### Fragmento mostrado
__________________________________________________

Cristología calcedoniana y conocimiento metafísico de Dios: acto primero y segundo

El segundo tema mencionado más arriba se refiere a la relación entre la ontología clásica de Calcedonia y la moderna restricción filosófica de un conocimiento especulativo sobre Dios. Si asumimos por principio que la mente humana está limitada a considerar las realidades trascendentes únicamente bajo la perspectiva de la univocidad intramundana, ¿podemos realmente explicar teológicamente la redención del moderno yo humano por la experiencia de una dependencia religiosa absoluta o por un actualismo revelador que nos abriera a una reflexión ontológica sobre las profundidades de Dios? En otras palabras, ¿debe la cristología someterse a los límites del naturalismo filosófico postkantiano?

He insinuado ya que la recuperación de una metafísica del ser y de los nombres divinos es una parte integral dentro de la renovación cristológica calcedoniana. Ahora quisiera sugerir dos modos en los que la reflexión tomista sobre el ser de Cristo ofrece un remedio a nuestros entendimientos secularizados: no una cura desde Wittgenstein, sino más bien, desde Tomás de Aquino. Esto es, no se trata de replantear el lenguaje ordinario que ya conocemos, sino de replantear desde dentro de la cristología nuestras capacidades naturales para conocer a Dios. ¿Qué nos enseña Cristo sobre nosotros mismos y sobre las capacidades trascendentes y el sentido teleológico de la mente humana? Al responder estas cuestiones, consideraremos primero un punto relativo a las preocupaciones de Barth y luego otro como respuesta a Schleiermacher112.

Estos dos puntos pueden elaborarse sobre otra distinción tomista clave; una distinción no epistemológica, sino metafísica. La distinción que hace santo Tomás (siguiendo a Aristóteles) entre acto primero y acto segundo113. La actualidad primera, para Tomás de Aquino, pertenece a la substancia de la cosa, su ser en acto como un cierto todo que posee una determinación esencial114. Estar en acto, en el primer caso, significa simplemente ser como un único ente de tal tipo. Por ejemplo, podemos decir que desde el momento en que es concebida una persona, aunque en estado embrionario es ya un nuevo ser humano y este ente, eventualmente, se desarrollará de muchos modos, pero conservará su continuidad substancial a lo largo del tiempo. Siempre existirá en acto. El segundo modo de actualidad, el acto segundo, pertenece a las operaciones; por ejemplo, a la conciencia y a la razón reflexiva, o a la deliberación, o la elección, que se desarrollan y manifiestan progresivamente. Estas operaciones se dan en la persona humana de modo habitual de manera que hacen su comportamiento predecible y sujeto a descripciones normativas (por ejemplo, bajo la forma de vicios o virtudes). Estos actos segundos de la persona (como los actos operativos de la piedad y la obediencia) son propiedades accidentales de la substancia, actos segundos relativos al acto primero que sí es substancial115.

__________________________________________________

(Filas del conjunto de datos)
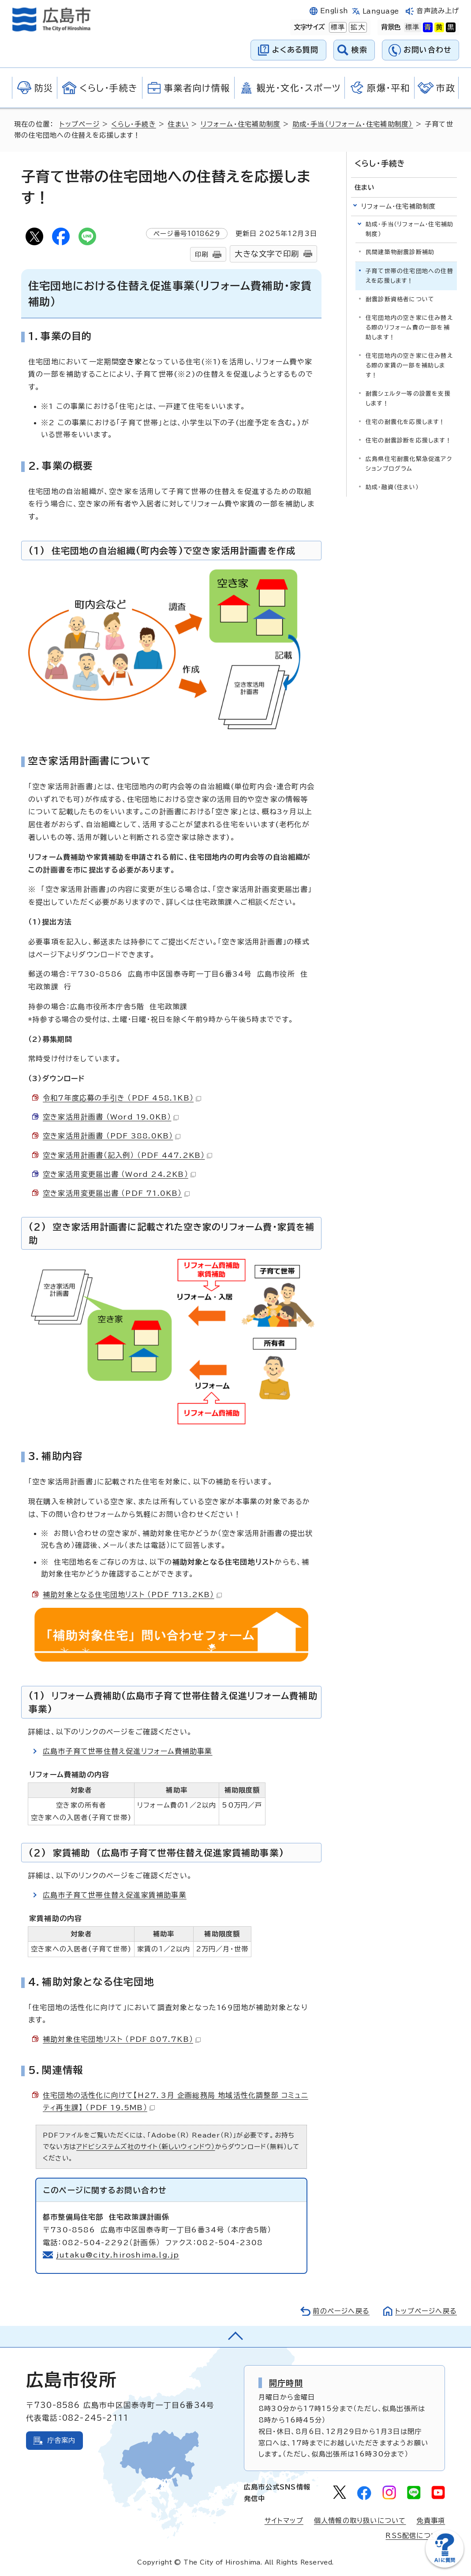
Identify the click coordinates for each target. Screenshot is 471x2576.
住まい (178, 124)
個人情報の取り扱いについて (360, 2520)
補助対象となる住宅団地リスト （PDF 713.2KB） (132, 1594)
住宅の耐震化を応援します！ (405, 422)
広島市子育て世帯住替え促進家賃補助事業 (115, 1894)
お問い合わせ (428, 49)
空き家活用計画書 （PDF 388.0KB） (111, 1135)
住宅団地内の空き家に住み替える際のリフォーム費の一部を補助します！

__________________________________________________

### Tus instrucciones
Reproduce al pie de la letra el tramo del fragmento sobre cristología calcedoniana que va desde "Cristología calcedoniana y" hasta "naturalismo filosófico postkantiano?". Las entradas no intervienen en esto.

### Problema resuelto
Cristología calcedoniana y conocimiento metafísico de Dios: acto primero y segundo

El segundo tema mencionado más arriba se refiere a la relación entre la ontología clásica de Calcedonia y la moderna restricción filosófica de un conocimiento especulativo sobre Dios. Si asumimos por principio que la mente humana está limitada a considerar las realidades trascendentes únicamente bajo la perspectiva de la univocidad intramundana, ¿podemos realmente explicar teológicamente la redención del moderno yo humano por la experiencia de una dependencia religiosa absoluta o por un actualismo revelador que nos abriera a una reflexión ontológica sobre las profundidades de Dios? En otras palabras, ¿debe la cristología someterse a los límites del naturalismo filosófico postkantiano?